Every so often, we get a query from a consumer puzzled about getting a optimistic log chance for a sure estimation. We get so used to seeing adverse log-likelihood values on a regular basis that we could surprise what induced them to be optimistic.
First, let me level out that there’s nothing improper with a optimistic log chance.
The chances are the product of the density evaluated on the observations. Often, the density takes values which are smaller than one, so its logarithm will likely be adverse. Nonetheless, this isn’t true for each distribution.
For instance, let’s consider the density of a standard distribution with a small customary deviation, let’s say 0.1.
. di normalden(0,0,.1) 3.9894228
This density will focus a big space round zero, and subsequently will take giant values round this level. Naturally, the logarithm of this worth will likely be optimistic.
. di log(3.9894228) 1.3836466
In mannequin estimation, the scenario is a little more advanced. While you match a mannequin to a dataset, the log chance will likely be evaluated at each remark. A few of these evaluations could transform optimistic, and a few could transform adverse. The sum of all of them is reported. Let me present you an instance.
I’ll begin by simulating a dataset acceptable for a linear mannequin.
clear program drop _all set seed 1357 set obs 100 gen x1 = rnormal() gen x2 = rnormal() gen y = 2*x1 + 3*x2 +1 + .06*rnormal()
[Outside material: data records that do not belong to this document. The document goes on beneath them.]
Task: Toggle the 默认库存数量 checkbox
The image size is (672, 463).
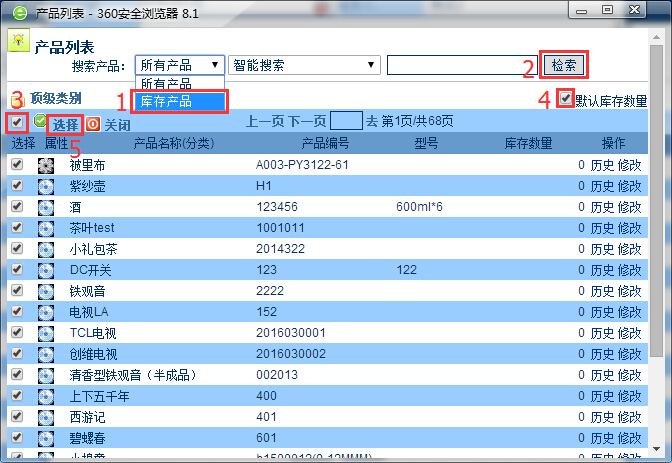Action: tap(567, 99)
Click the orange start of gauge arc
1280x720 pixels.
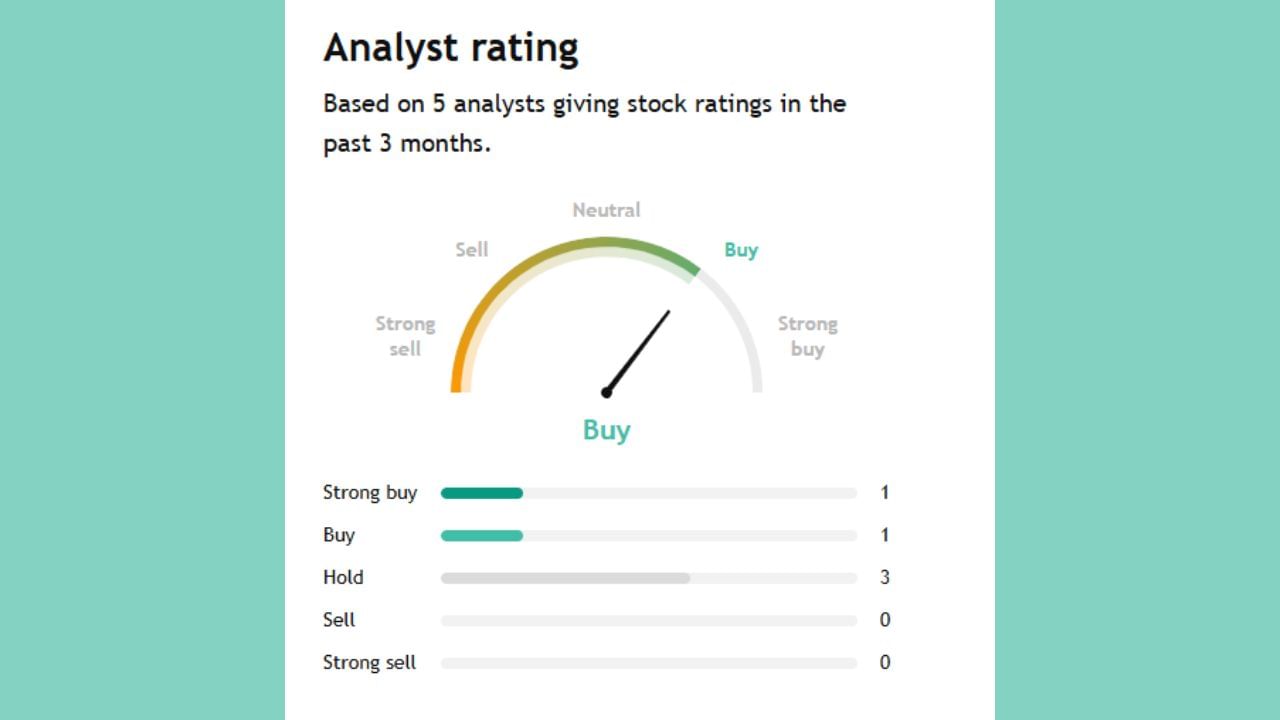[x=457, y=375]
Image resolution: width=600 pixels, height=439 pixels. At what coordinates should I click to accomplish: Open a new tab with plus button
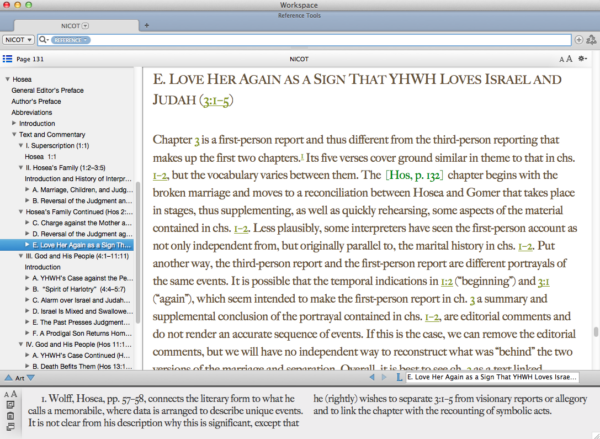click(147, 23)
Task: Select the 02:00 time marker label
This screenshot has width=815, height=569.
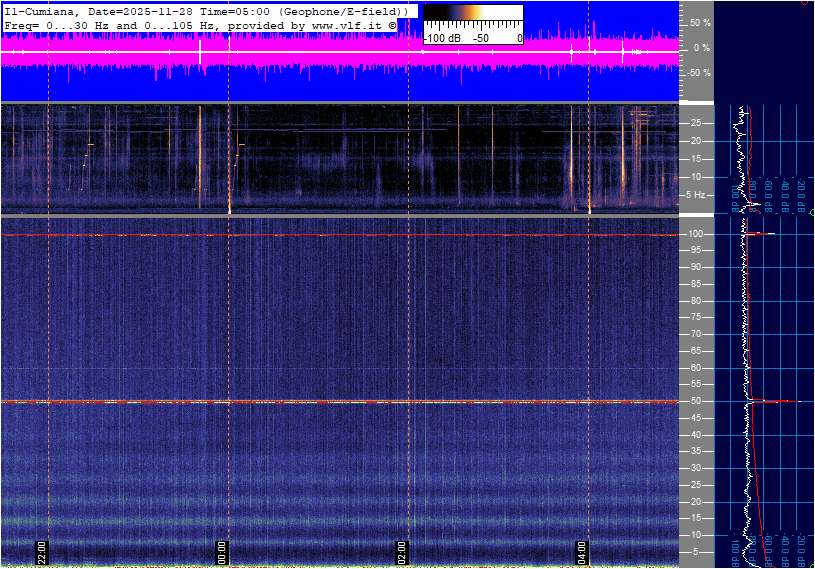Action: (x=402, y=553)
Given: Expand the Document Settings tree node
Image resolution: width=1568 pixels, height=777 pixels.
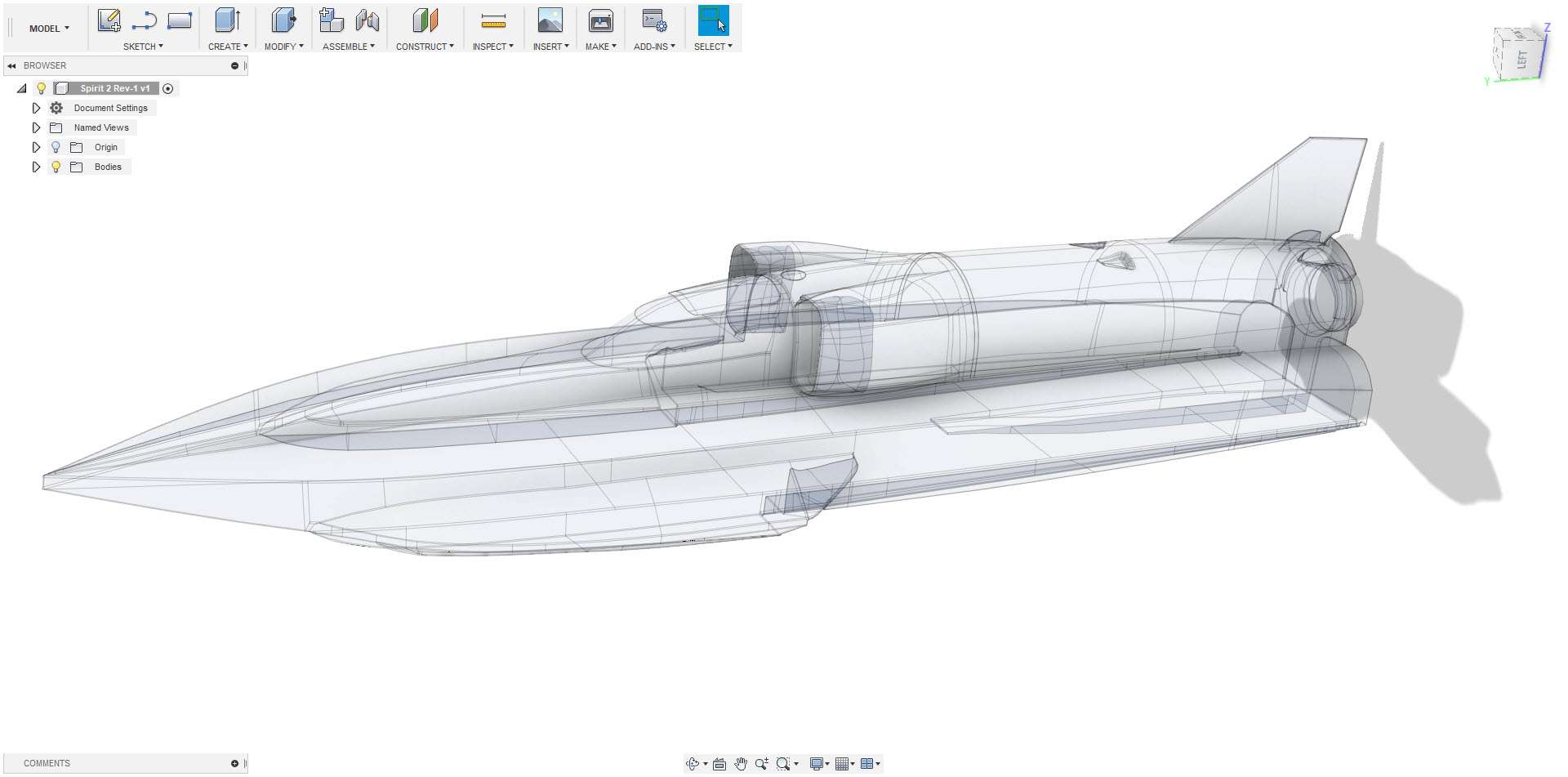Looking at the screenshot, I should point(36,108).
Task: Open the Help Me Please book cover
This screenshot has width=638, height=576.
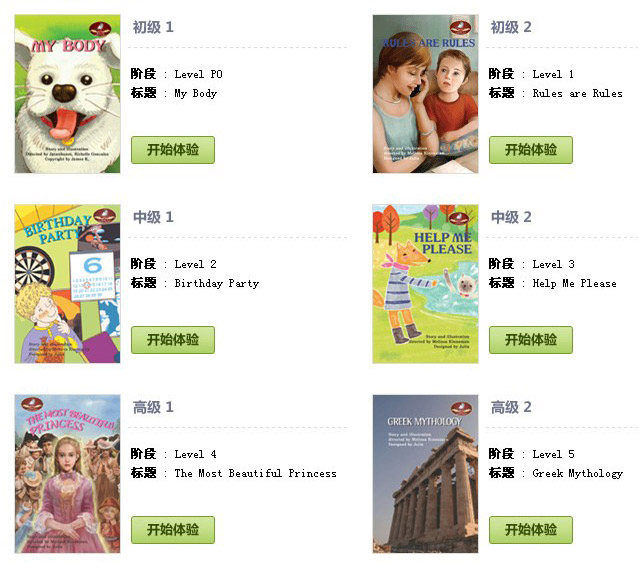Action: click(x=426, y=284)
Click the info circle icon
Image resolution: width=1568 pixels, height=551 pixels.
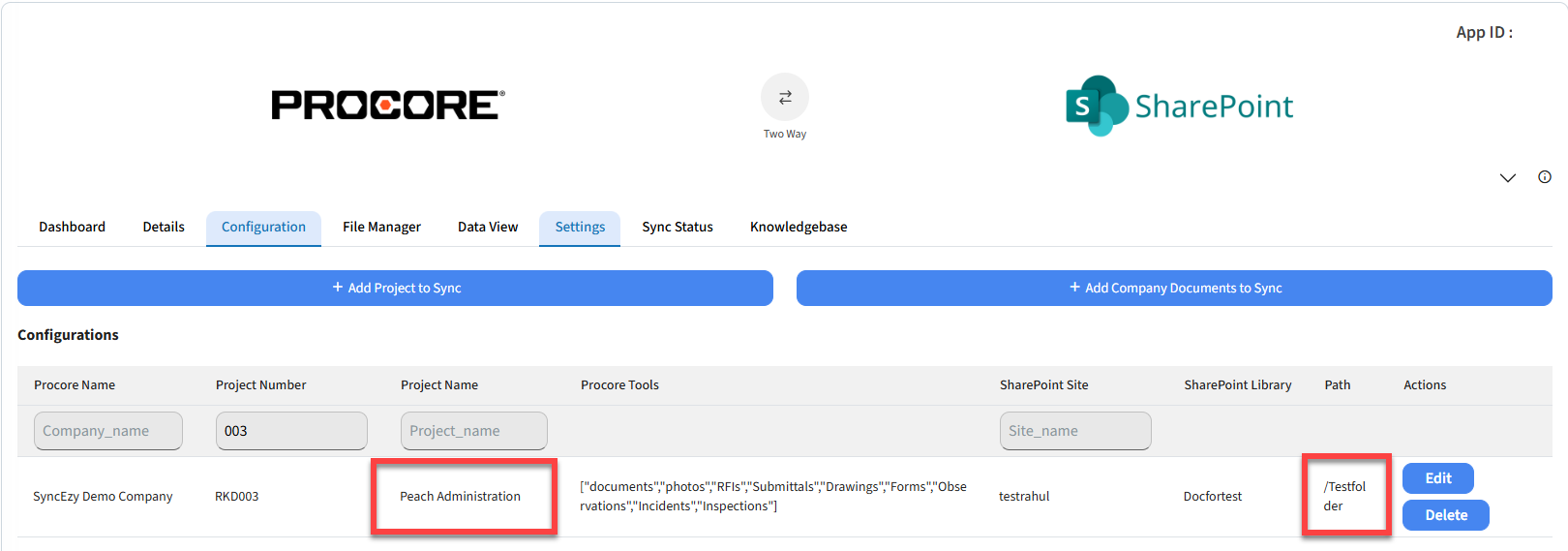(x=1545, y=177)
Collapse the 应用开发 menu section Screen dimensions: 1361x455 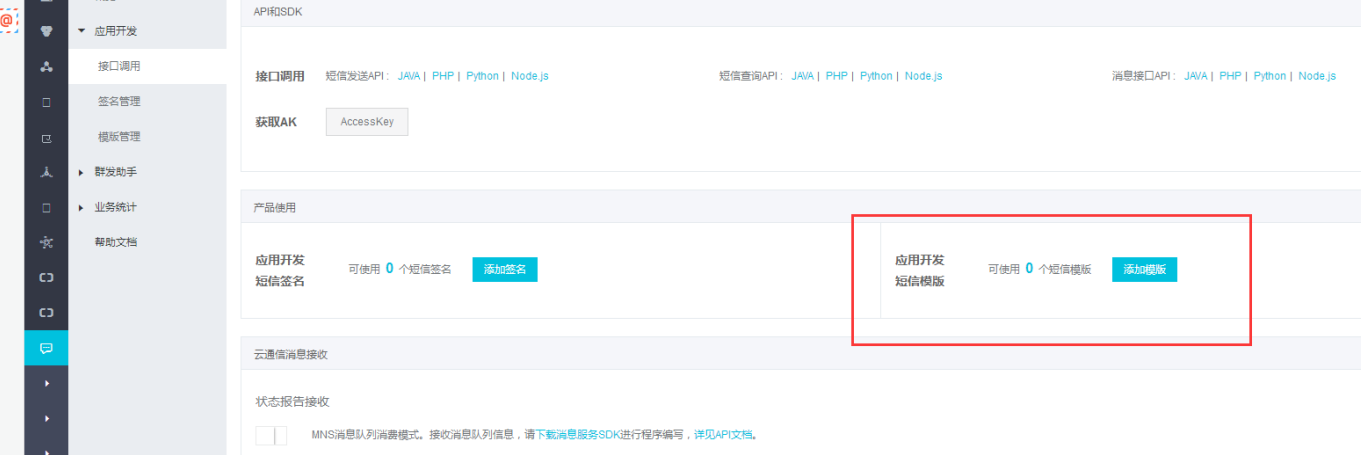click(x=82, y=31)
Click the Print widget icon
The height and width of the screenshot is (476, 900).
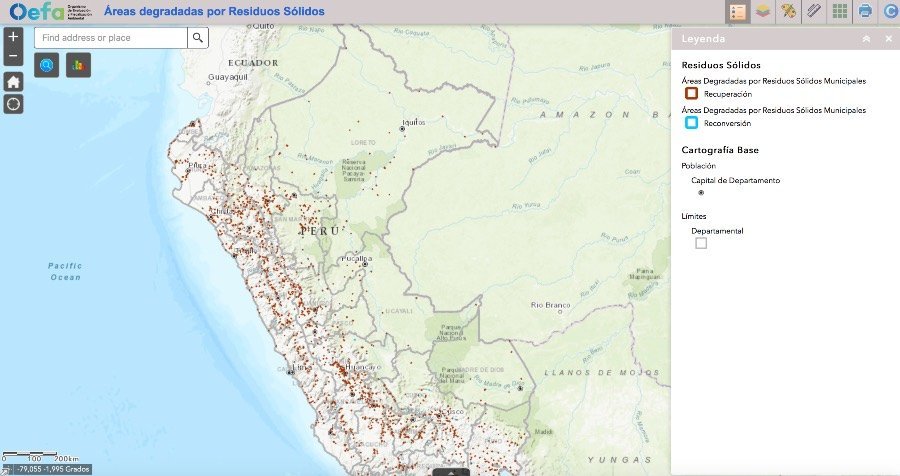coord(865,12)
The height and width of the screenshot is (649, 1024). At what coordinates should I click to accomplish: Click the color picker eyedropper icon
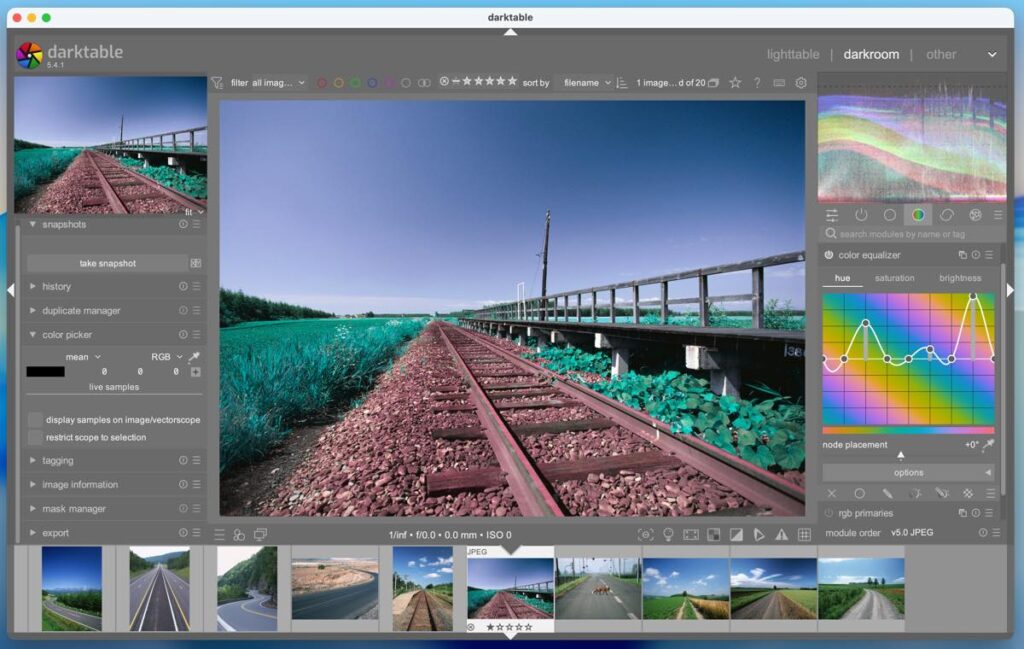coord(195,357)
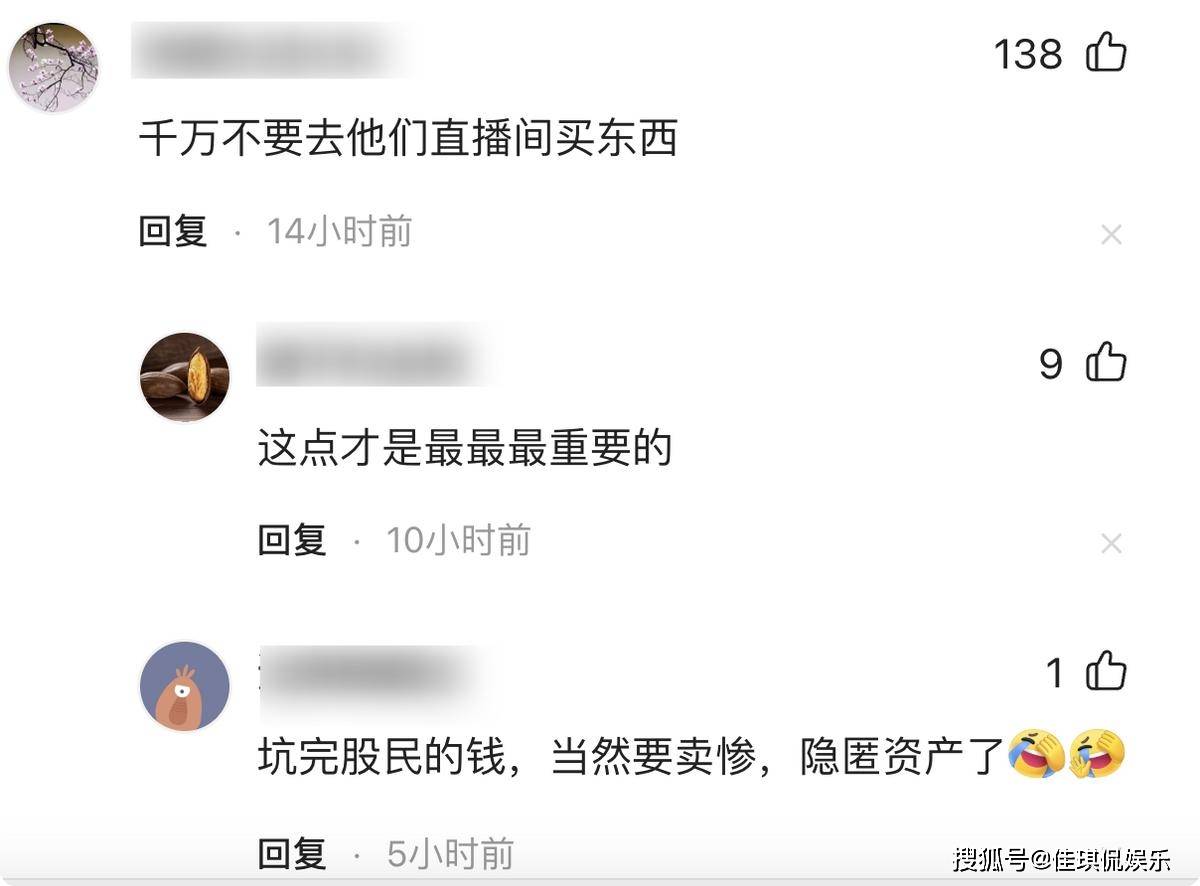Dismiss the 10小时前 comment with X
Screen dimensions: 1200x886
(1111, 544)
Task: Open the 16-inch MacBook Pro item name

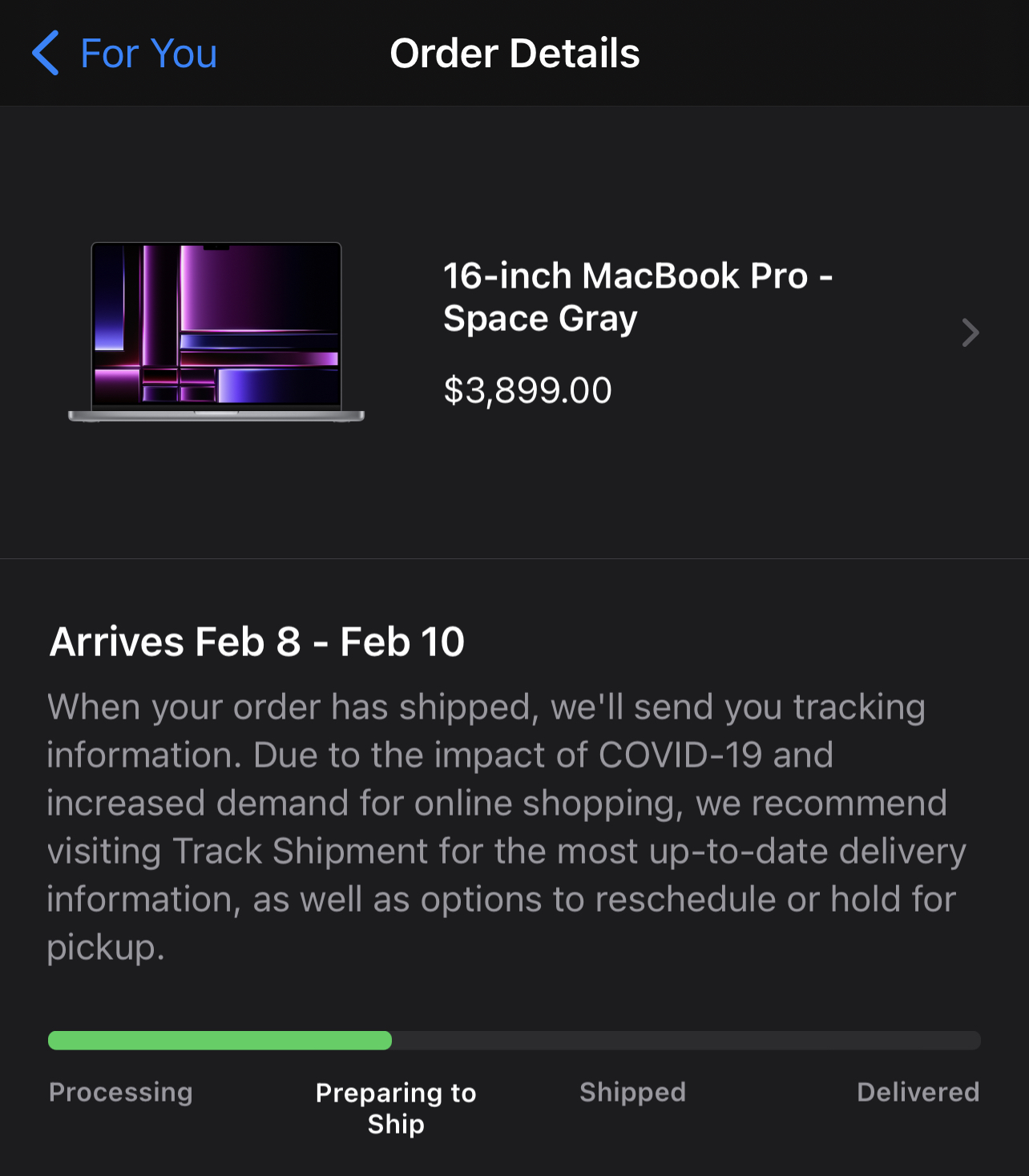Action: pos(625,276)
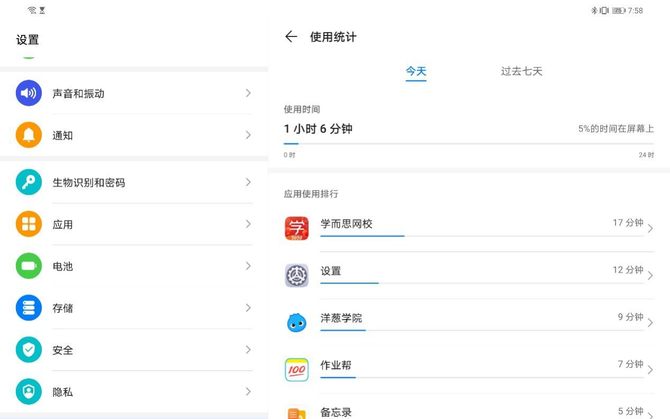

I’ll borrow the code for mynormal_lf from the e book Most Probability Estimation with Stata (W. Gould, J. Pitblado, and B. Poi, 2010, Stata Press) so as to match my mannequin by way of most chance.
program mynormal_lf
model 11.1
args lnf mu lnsigma
quietly exchange `lnf' = ln(normalden($ML_y1,`mu',exp(`lnsigma')))
finish
ml mannequin lf mynormal_lf (y = x1 x2) (lnsigma:)
ml max, nolog
The next desk will likely be displayed:
. ml max, nolog
Variety of obs = 100
Wald chi2(2) = 456919.97
Log chance = 152.37127 Prob > chi2 = 0.0000
------------------------------------------------------------------------------
y | Coef. Std. Err. z P>|z| [95% Conf. Interval]
-------------+----------------------------------------------------------------
eq1 |
x1 | 1.995834 .005117 390.04 0.000 1.985805 2.005863
x2 | 3.014579 .0059332 508.08 0.000 3.00295 3.026208
_cons | .9990202 .0052961 188.63 0.000 .98864 1.0094
-------------+----------------------------------------------------------------
lnsigma |
_cons | -2.942651 .0707107 -41.62 0.000 -3.081242 -2.804061
------------------------------------------------------------------------------
We will see that the estimates are shut sufficient to our authentic parameters, and likewise that the log chances are optimistic.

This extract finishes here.